Hydrogen sulfide-activatable prodrug-backboned block copolymer micelles for delivery of chemotherapeutics

Amphiphilic block copolymer prodrugs, which can self-assemble into stable core-shell micelles, have been widely used for anticancer drug delivery. However, a major challenge is to design drug-conjugating linkers stable in blood but selectively cleavable inside tumor cells for drug release. Hydrogen sulfide (H 2 S) is an important gaseous signaling molecule involved in tumor formation, development, and metastasis and is highly upregulated in multiple cancer types. Accordingly, we designed an H 2 S-sensitive azide-based linker and used it to conjugate paclitaxel (PTX) to a prodrug copolymer (PEG-PAMPTX). The amphiphilic PEG-PAMPTX self-assembled into micelles with a diameter of about 30 nm, stable under normal physiological conditions for long blood circulation.
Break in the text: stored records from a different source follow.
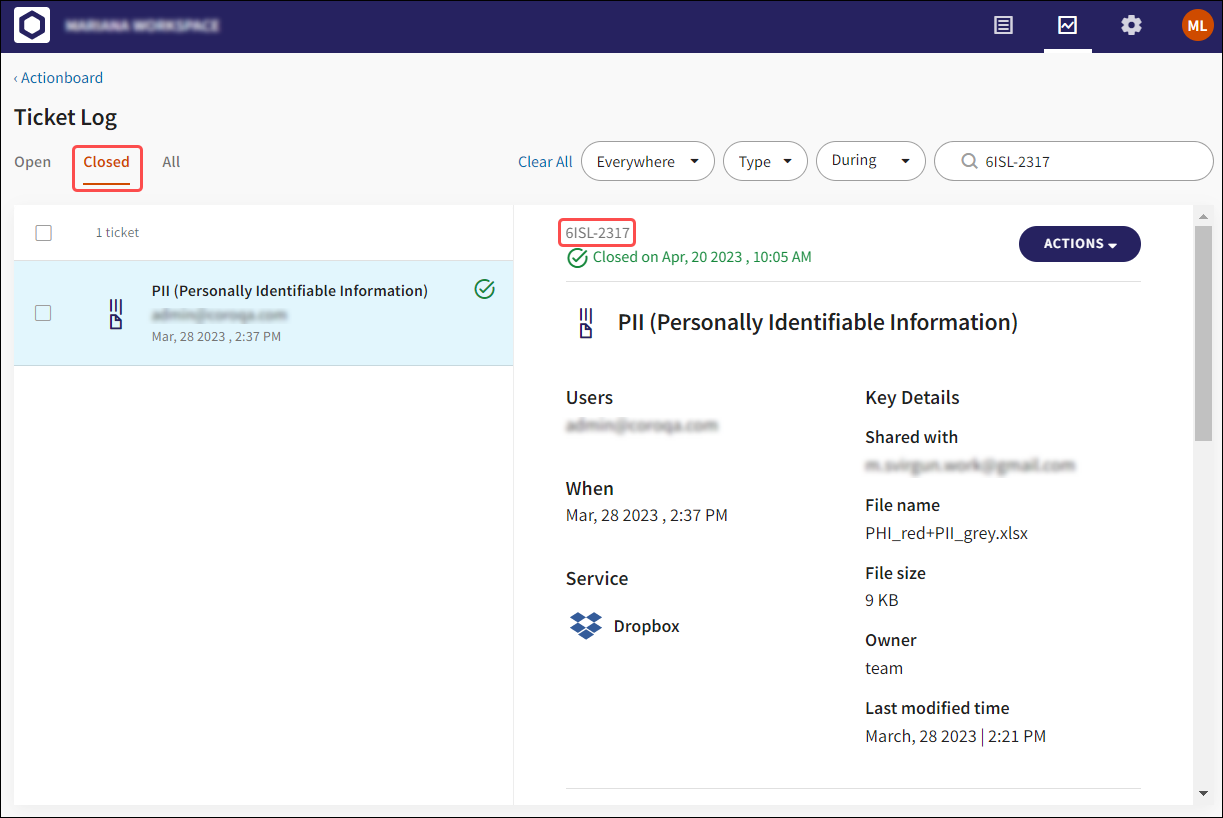Click the PII document icon in ticket list
This screenshot has width=1223, height=818.
coord(116,314)
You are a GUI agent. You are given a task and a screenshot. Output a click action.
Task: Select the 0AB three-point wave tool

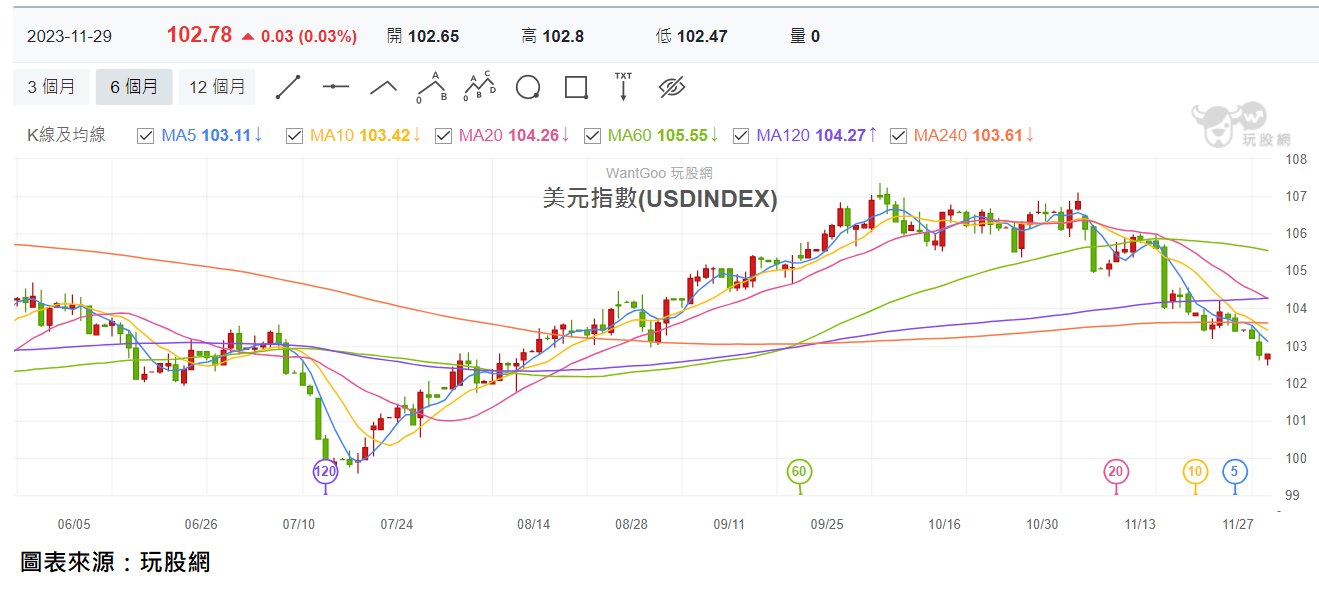[x=431, y=87]
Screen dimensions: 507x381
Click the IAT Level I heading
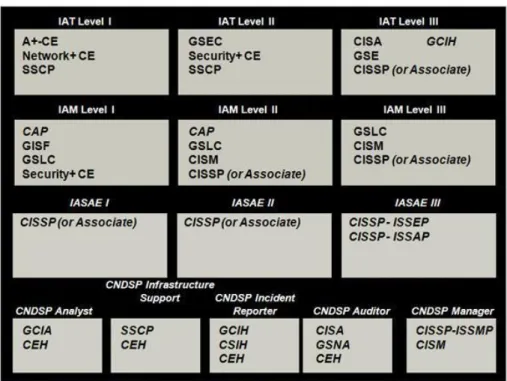point(85,22)
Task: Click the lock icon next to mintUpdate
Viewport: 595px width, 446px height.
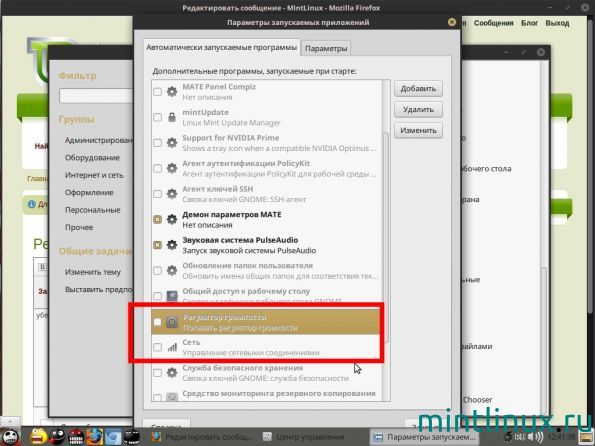Action: tap(172, 117)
Once in tumors, the intratumoral H 2 S selectively reduced the azide group into an amino group, triggering self-cyclization to release PTX rapidly. As a result, the micelles showed remarkably enhanced antitumor activity compared to Taxol in a triple-negative breast cancer orthotopic model. A novel hydrogen sulfide-activatable block copolymer prodrug with high tumor specificity was developed for cancer chemotherapy.